Brankar itu di dorong kembali oleh perawat membawanya ke ruang operasi. Prilly dan Hena tak kuasa menahan air mata. Sedangkan Adam berusaha untuk menguatkan. Hampir sejam lampu merah itu hidup di depan ruangan yang menandakan operasi sedang berjalan. Pikiran Prilly benar-benar melayang.

"Ya Tuhan! Jangan ambil nyawa ayah dari anak-anakku." Doa Prilly dalam batinnya. Lampu merah itu akhirnya mati, dokter itu keluar dengan pakaian khas operasi.

"Jantung Pak Zehan tidak stabil, ia sedang dalam keadaan kritis. Kami akan memindahkannya ke ruangan ICU."

"Baik Dokter." Hanya Adam yang bisa meladeni Dokter yang seumuran dengannya itu bicara.
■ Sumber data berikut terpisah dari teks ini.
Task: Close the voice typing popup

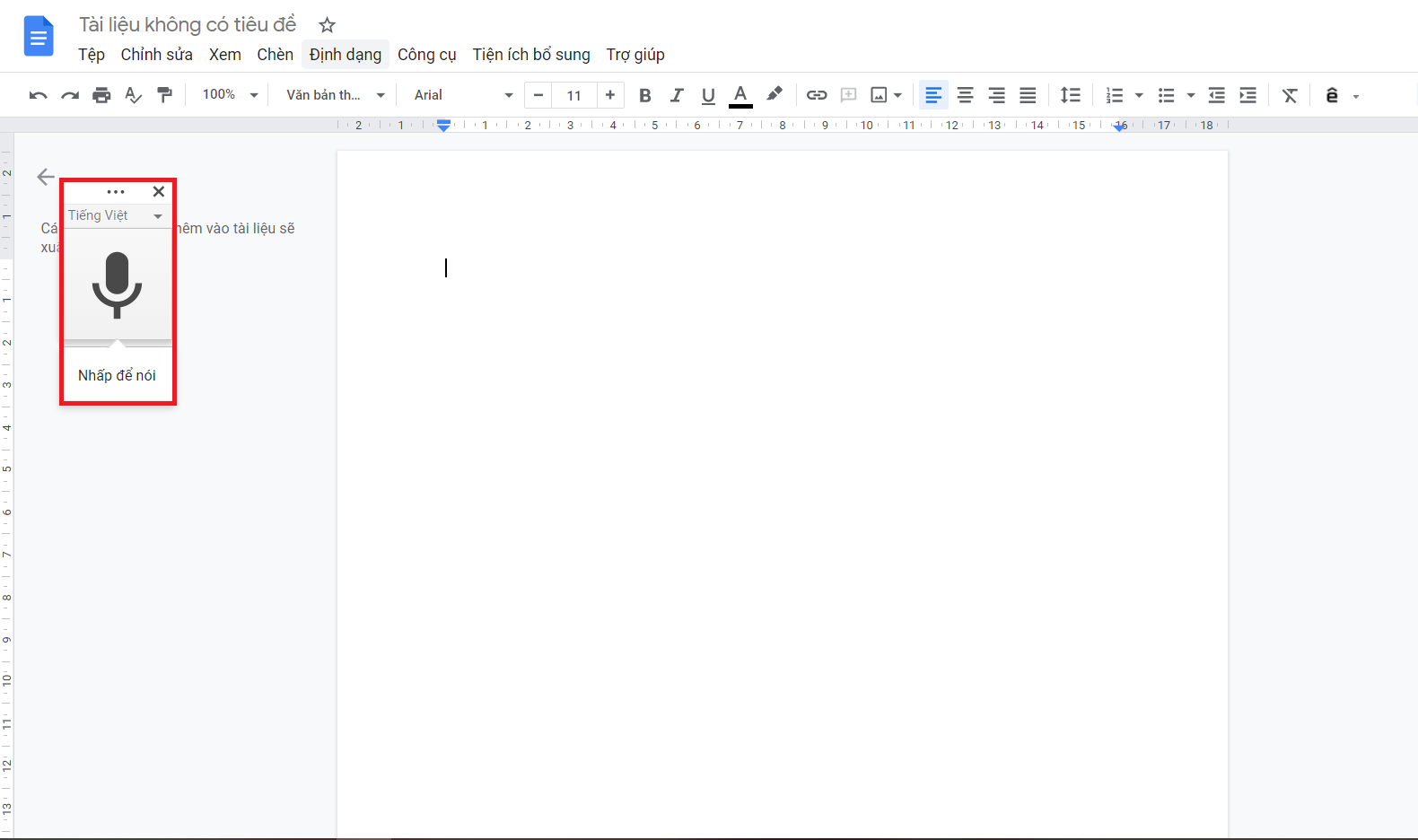Action: point(159,191)
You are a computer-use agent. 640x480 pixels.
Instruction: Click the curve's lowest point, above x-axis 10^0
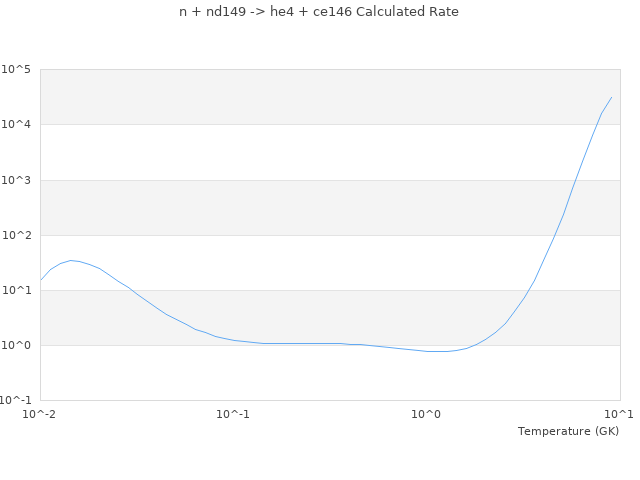click(438, 351)
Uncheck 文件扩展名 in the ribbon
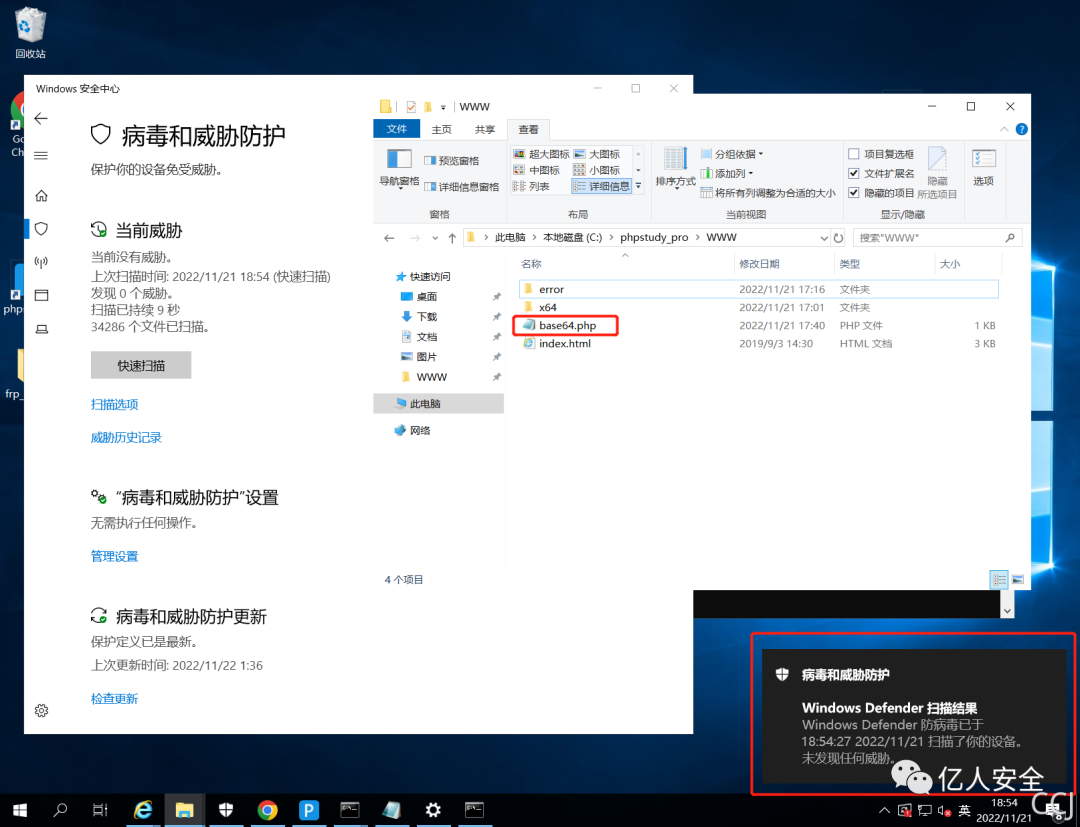The image size is (1080, 827). click(x=855, y=172)
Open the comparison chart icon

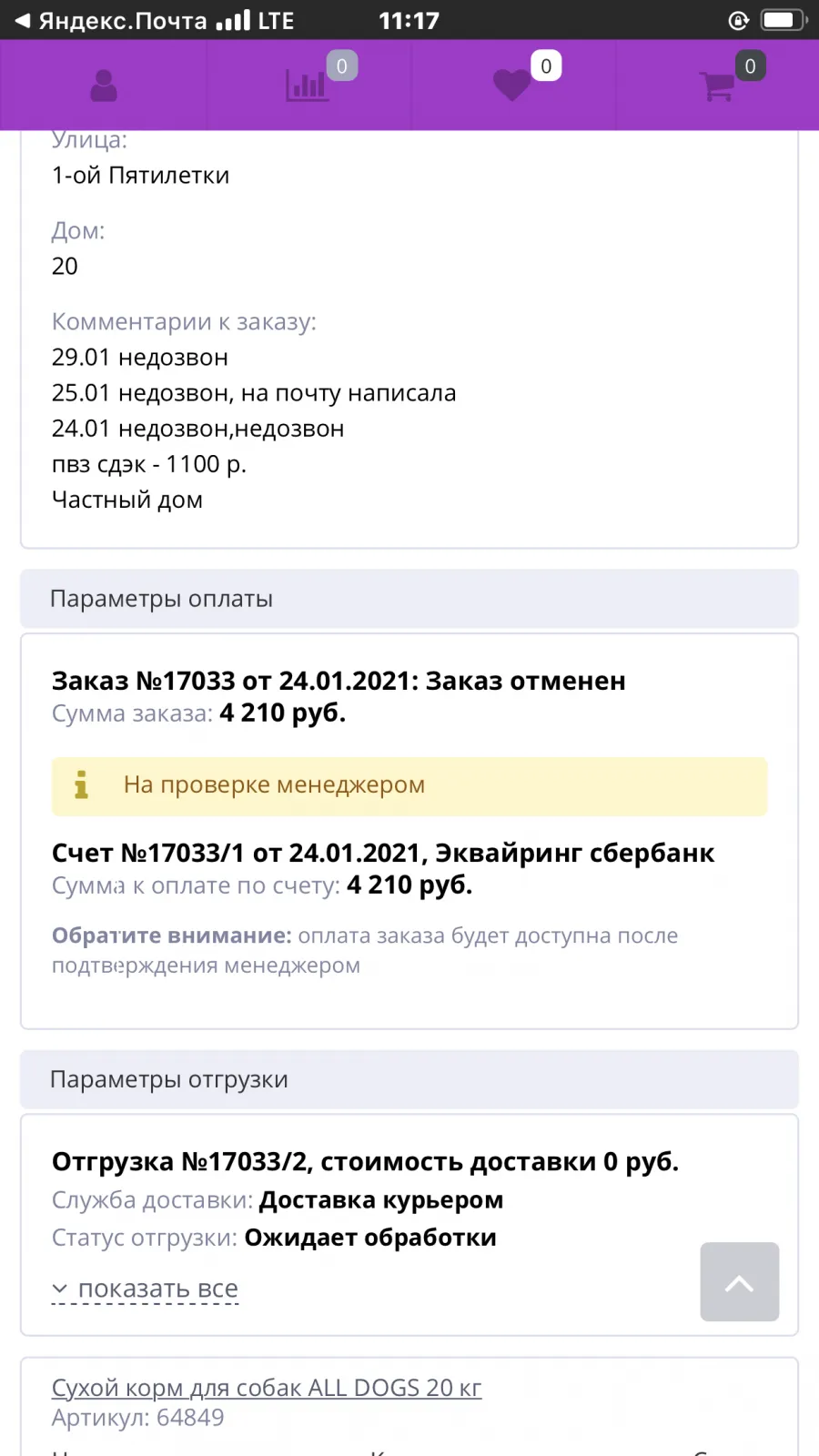pos(307,86)
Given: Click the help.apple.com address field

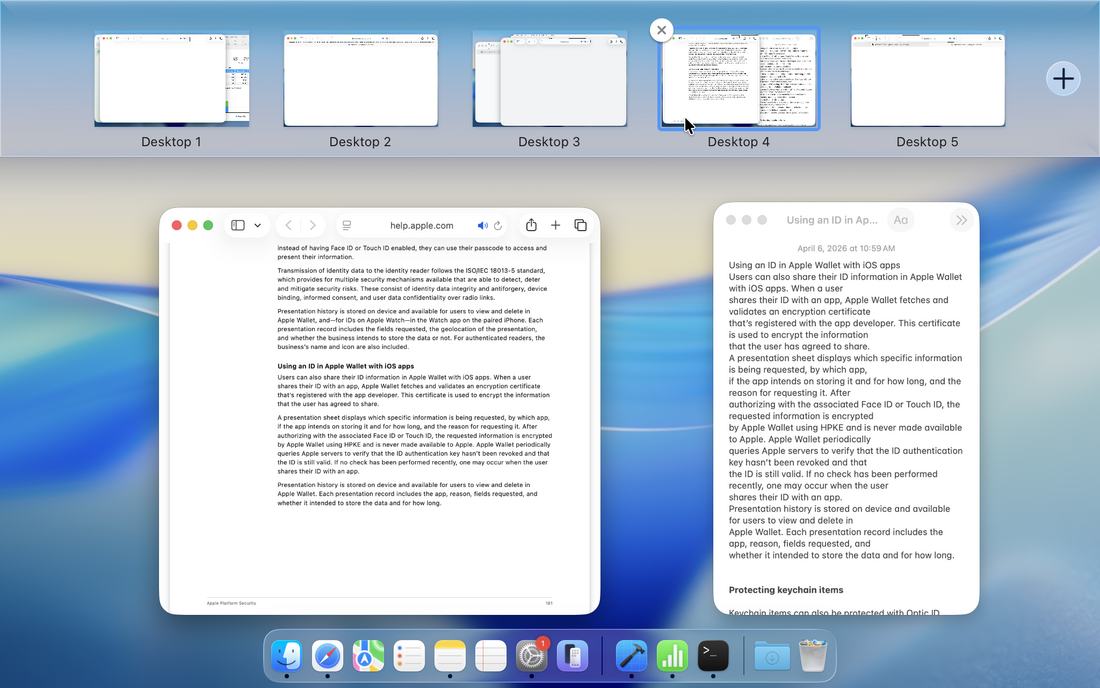Looking at the screenshot, I should pyautogui.click(x=421, y=226).
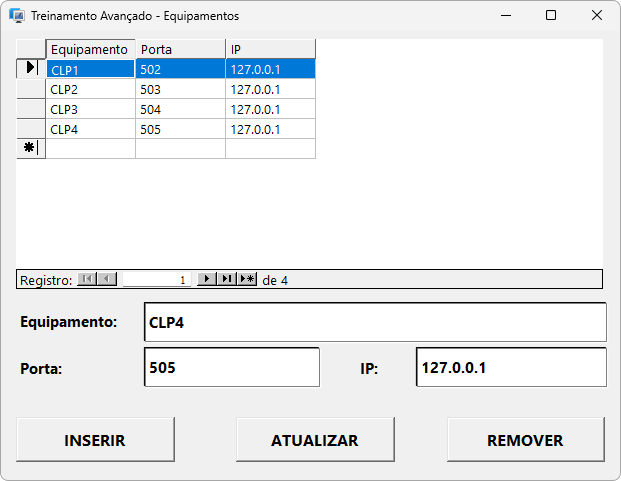Click the app icon in title bar

point(16,16)
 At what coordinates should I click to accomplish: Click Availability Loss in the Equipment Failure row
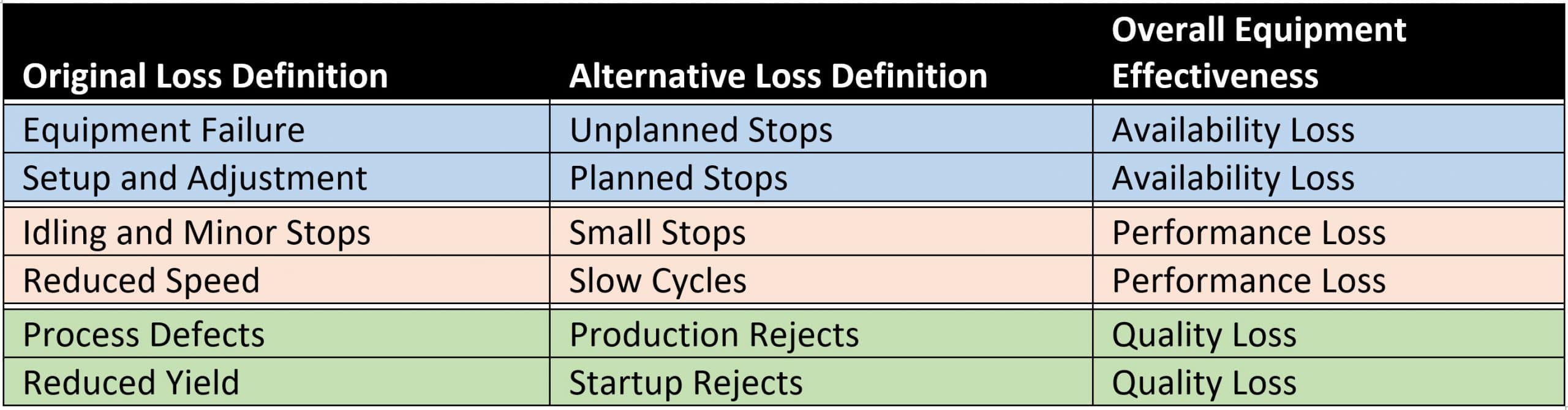point(1232,130)
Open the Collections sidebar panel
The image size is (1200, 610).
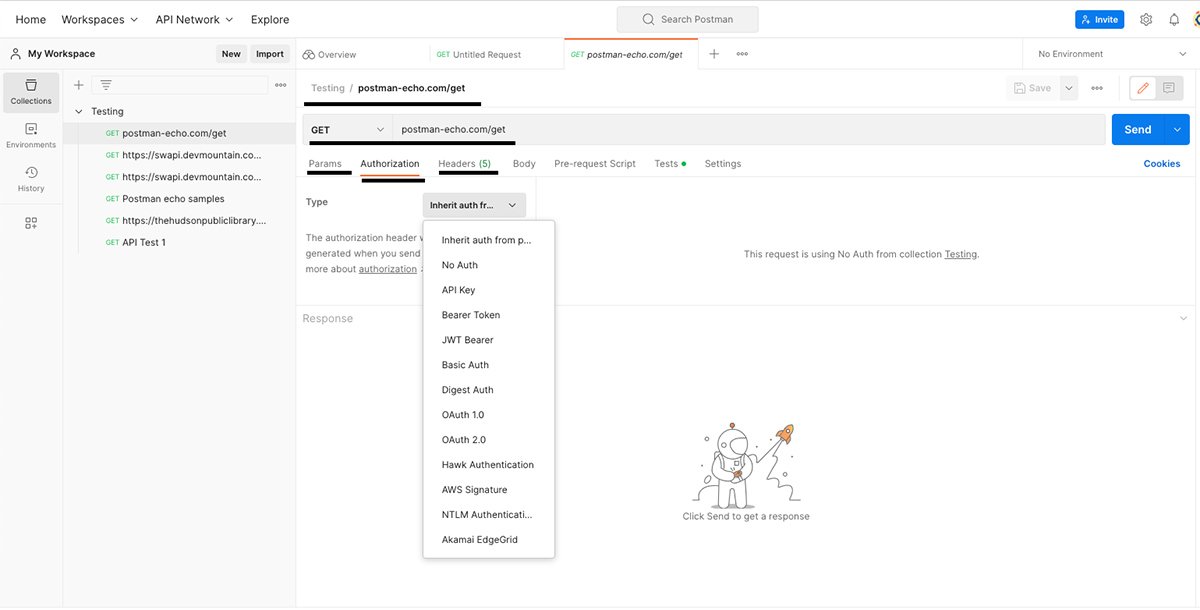(30, 92)
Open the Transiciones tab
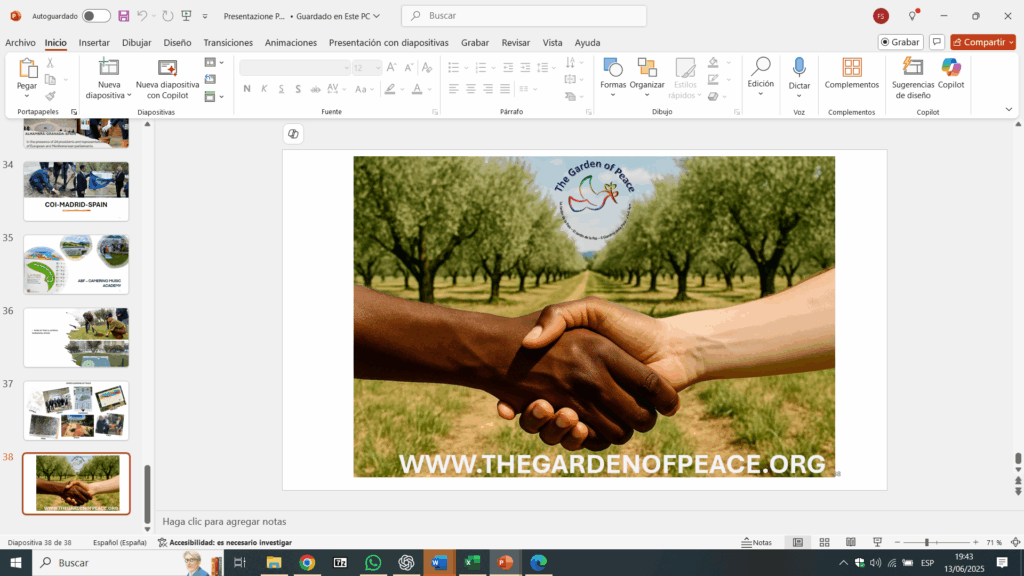Image resolution: width=1024 pixels, height=576 pixels. pyautogui.click(x=228, y=43)
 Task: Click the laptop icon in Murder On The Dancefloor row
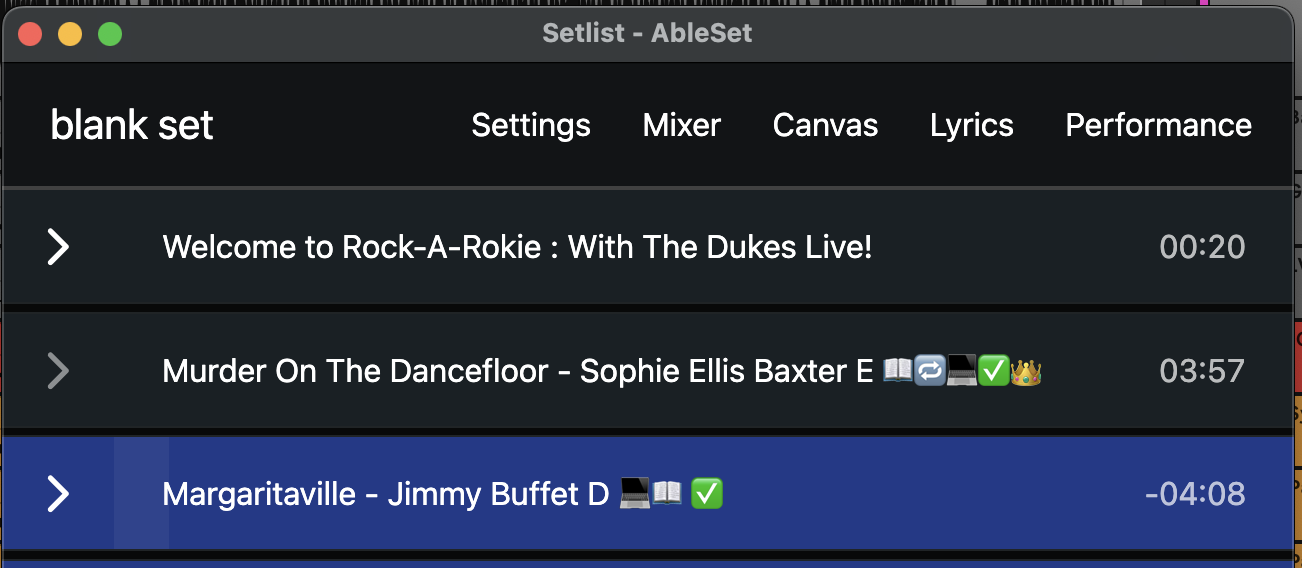(x=962, y=372)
Sedangkan Hena dan Prilly berpelukan. Brankar itu kembali keluar, Prilly menangis mengikuti brankar itu. Lelaki yang ia cintai terbaring lemas dengan wajah pucat.

Tin tin tin

Suara monitor itu berjalan dengan baik, yang berarti suaminya itu masih bernafas. Ditatapnya wajah lelaki itu yang sudah penuh dengan alat-alat medis. Lelaki ini kenapa keras kepala sekali? Padahal dirinya sudah melarang untuk pulang malam itu juga. Tetapi kenapa tidak mendengar perkataannya? Ventilator itu sudah menutupi hidung mancung Ali. Alat itu membantu Ali untuk bernafas. Bulu mata lentik Ali masih dapat Prilly lihat. Digenggamnya tangan Ali yang sedang di infus itu. Menciumnya, dengan air mata.

"Aku minta maaf Mas, jangan tinggalkan aku." Prilly terisak.

"Aku ga sanggup hidup tanpa kamu." Lelaki itu masih saja betah tidur membuat Prilly menangis menjadi-jadi. Kepalanya mulai pusing, sangat berat untuk melangkah keluar. Badannya lemas, kakinya sudah tak sanggup menopang berat badannya. Ia luruh jatuh dengan pelan, agar perutnya tidak apa-apa. Matanya menutup, karena sangat lelah menangis hampir semalaman. Perawat yang melihat Prilly pingsan di bawah brankar Ali langsung meminta bantuan kepada perawat lainnya membawa Prilly keluar dari ruang ICU ke ruang IGD. Hena syok ketika menantunya itu sudah terbaring lemas di brankar. Adam pun juga begitu.